Dopo qualche ricerca più approfondita tra Google ed Instagram, ho capito finalmente di cosa si trattava.
“Bored Apes”, una collezione di opere digitali NFT vendute su Internet, per farla semplice, a migliaia se non milioni di dollari.
Anche personaggi famosi, come Eminem o il famoso conduttore americano Jimmy Fallon, hanno investito fino a mezzo milione di dollari per assicurarsi una di queste “Scimmie Annoiate”.

Bored Apes

Voi vi chiederete “Perché tutto questo desiderio di possedere un’immagine sul cellulare che potrei avere anche io facendo uno screenshot a queste opere?”.
Questa è stata la prima domanda che mi sono posto anche io, naturalmente oltre a ricontrollare i prezzi di cui si parla.

Le risposte che mi sono dato sono tante, riuscire a capire il significato di questo fenomeno complesso è stato difficile e contorto.
Sicuramente uno dei motivi che spinge anche i personaggi pubblici ad acquistare una “Bored Ape”, e molte altre opere NFT, è quello di ostentare uno status symbol, di appartenere ad una nicchia di persone potenti e ricche (nel caso delle scimmie esiste il vero e proprio “Bored Ape Yacht Club”) e di mostrarlo a tutto il mondo. 

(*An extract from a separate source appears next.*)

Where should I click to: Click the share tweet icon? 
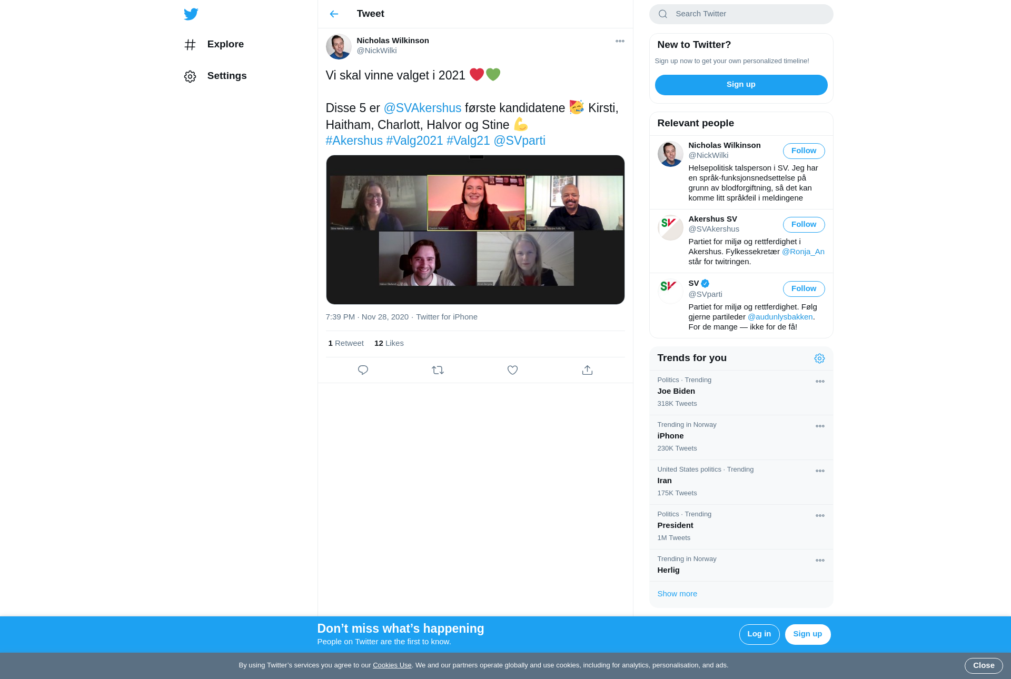point(587,370)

Ma perché farlo acquistando qualcosa di intangibile, che dopo l’acquisto non possono toccare e che non possono appendere al muro come avrebbero fatto con un Van Gogh originale?

Molto probabilmente la risposta sta a metà tra l’essere i primi a cavalcare un fenomeno di così grandi dimensioni tanto da potersi considerare pionieri del metaverso e la necessità di costruirsi già da ora delle identità digitali marcate quanto quelle offline.

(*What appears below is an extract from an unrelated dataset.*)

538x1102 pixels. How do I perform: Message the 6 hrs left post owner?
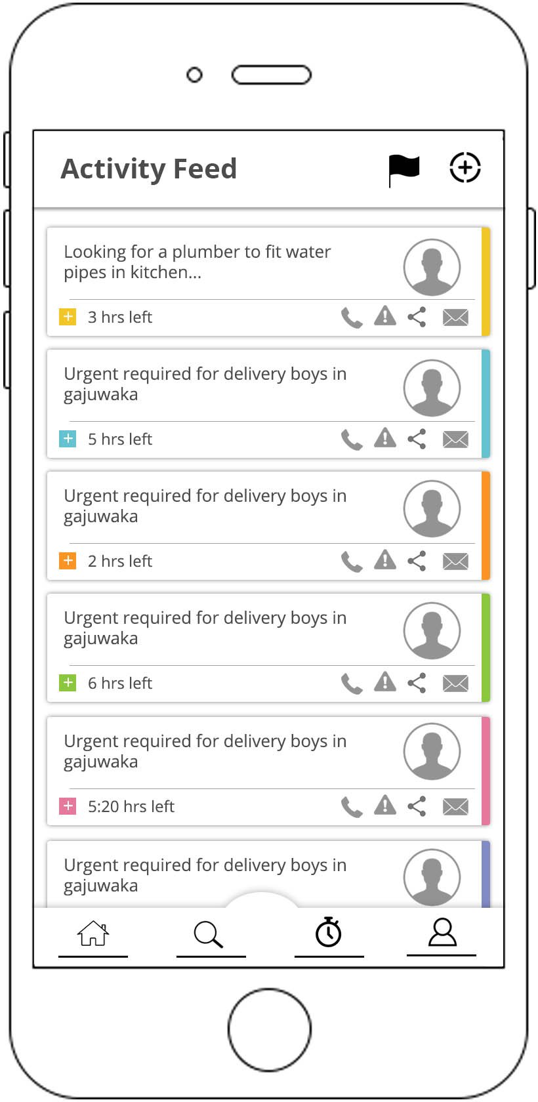point(455,684)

Ed è qui che le caratteristiche di unicità e proprietà degli NFT entrano in gioco, quando arriverà il momento in cui trascorreremo sempre più tempo nel metaverso, chi non vorrebbe sfoggiare un capo unico di Balenciaga, di cui è inequivocabile proprietario? O ancora, chi non vorrebbe muoversi con le sembianze della sua “Bored Ape” precedentemente acquistata e assicurarsi che non ci sia nessun altro identico a lui?

La risposta esatta ancora non la so e probabilmente non la sanno neanche loro, ma, in un periodo di così importante crescita digitale, la possibilità di poter vivere la maggior parte della nostra quotidianità in un universo virtuale, parallelo al nostro “mondo offline”, è sempre più concreta ed affascinante.
Ciò detto, non so cosa potrebbe riservarci il futuro, ma la voglia di scoprire se anche nel metaverso il metabolismo influenzerà la vita delle persone mi incuriosisce molto.

 

Tu cosa ne pensi? Ti eccita o ti mette paura?